Ama esas olan niyet. Bu niyeti malesef ben görmedim. Hayatımda görmediğim kadar farklı bir umursamazlık gördüm. Farklı bir organizma görüyorum burada. Yine de bi kazanım ne diyelim burası. Ama keşke evet yapaylıktan arındırılmış, daha samimi olsa.
İnsanın hafife alındığı, umursandığı ortamlara gitmiyorum. Ama söz konusu bizim ortamlar olunca acıtıyor. Aptal yerine konmak, bayağılık, özensizlik bu rahatsız ediyor. Etmedikleri de var gerçi, oleyy ciler,, hurrra cılar,, süperrrr ciler, yupppi ciler. Bizim entelijansiya neden böyle çözemiyorum. Neden bu yavanlık basitlik. Bu arada iyi olan, emek veren, çatır çatır yazanlar var. Kişiden ziyade yazı diyeyim. Bazı yazıları okuyorum, adam emek vermiş diyorum. Adam düşünmüş. Adam duyguyu da özü de vermeye çalışmış, savunmuş tezini her yönüyle diyorum. Saygı duyuyorum. Emek. Kısaca yazılarda da emek. Entelijansiyansından, şunundan bunundan her bir tarafından çalışkanlık, emek fışkırmalı. Başka bir yol yok. bilmiyorum. söyleyende hakaret ediyor gibi geliyor. Bu hizmet, çalışmak ile emek ile, onun da somut beden bulmuş hali, eğitim ile dirildi. Şimdi tuli emeller, rızkı zaten Allah verirler kaygılanmamalar, nasihatlar tavsiyeler, dünya onların olsun Ahiret bizim olsunlar havalarda uçuşuyor.. Oysa onların söylendiğinde Kisralar diz çöktürülmüştü. Fi tarihli yer zaman olay boyutlu özünden koparılmış satırları alıp kopyala yapıştırıp sus demeye getirilmeler. Ötesi, bunu yapanın buna inanması. İşte bunlar insanı yıkan üzen şeyler. Güzel insanlar, onda şüphe yok. Ama güzel olmak iyi olmak yetmiyor. Yönlendirme konumunda olanlar, ufuk sahibi olmalı. Ufuk sahibi olup da yönlendirme yeteneği olmayanlar olabilir, onlardan destek alırlar ya da. Yine sen ol kabul, yine sen yaz, yine sen konuş, yine sen istişaresini et. Ama geliştir, öğren. bil. BİL. bu çağın ilacaı BİLMEK. BİLGİ.

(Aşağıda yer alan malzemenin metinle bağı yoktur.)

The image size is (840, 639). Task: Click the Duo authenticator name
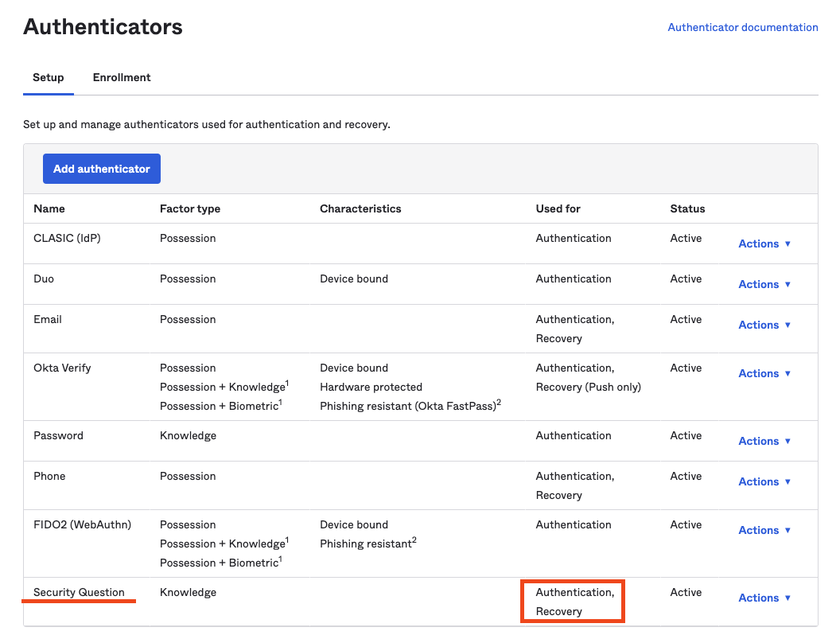(43, 279)
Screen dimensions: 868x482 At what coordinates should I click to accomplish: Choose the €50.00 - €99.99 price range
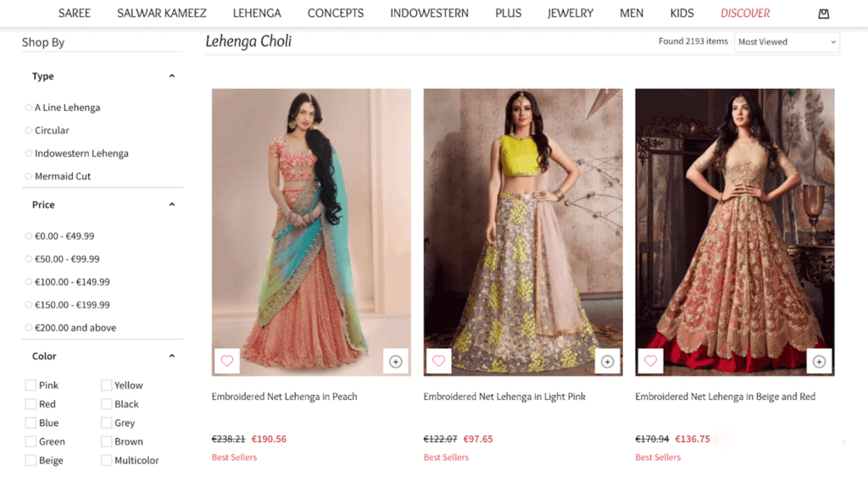(28, 259)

Yazınızda da belirttiğiniz gibi maalesef mülteciliği küçümseme, bulunduğu ülkeyi sevmeme ve kötüleme, dil öğrenme gibi en kilit ve stratejik konuda gevşek davranma gibi hatalara düşen ciddi miktarda insan tanıyorum.

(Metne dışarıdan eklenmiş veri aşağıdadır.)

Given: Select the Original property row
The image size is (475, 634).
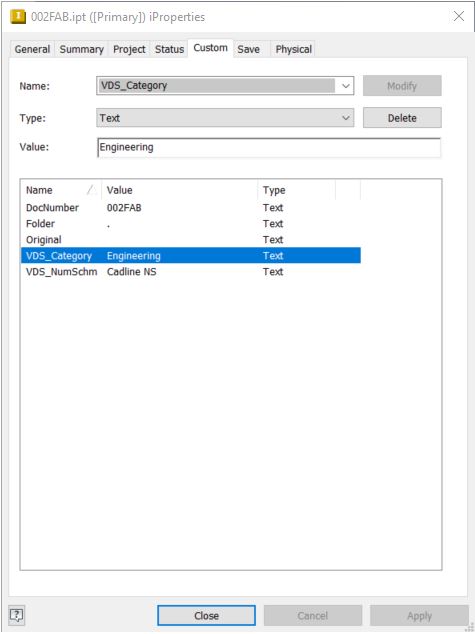Looking at the screenshot, I should (191, 239).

Yazınızı çok beğendim. Çok teşekkürler
Ayrıca yazınız dünden beri whatsupp vb pek çok arkadaş grubunda paylaşılmış. Bana da bu şekilde ulaştı. Demek ki ihtiyaç görülmüş, faydalı olacağı düşünülmüş.
Yaşanmış deneyimlere dayalı olduğunu düşündüğüm bilgilerle destekleniş, ders alınabilecek bu güzel yazı için teşekkürler.
Göçmenleri göçüren çok defa coğrafi göçüşün zorluğundan ya da gelinen yerin toplumsal koşullarından çok, “düşünsel göçün seyri” oluyor.
Bir yandan dil öğrenirken veya iş bulmaya çalışırken diğer yandan göçmeden önce yaptıkları güzel işlere zaman ayıranlar daha huzurlular ve daha doğru olanı yapıyorlar.
Başkaları için zaman ayıranlar, birilerinin elinden tutanlar, çocuk çocuğuna rehberlik götürmeye çalışanlar, zamanını tamamen kişisel gereksinimler için harcamak için köşesine çekilip “birileri benim sorunlarımla ilgilenmeli; çocuğumun rehberliğiyle ilgilenmeli” diyenlerden daha doğru yapıyorlar…
“Kendi kültürünü ve değerlerini koruyarak yeni ülkesine uyum sağlamayı kast ediyoruz” derkenki kastınızın içinde bunlar da var sanırım.
Son zamanlarda yazdığınız göç,entegrasyon, mülteci vb konuları işlediğiniz yazılar çok faydalı oluyor. Bu yazıları gruplarda sıkça paylaşıyorum. Devamını bekliyoruz. çok teşek ederim.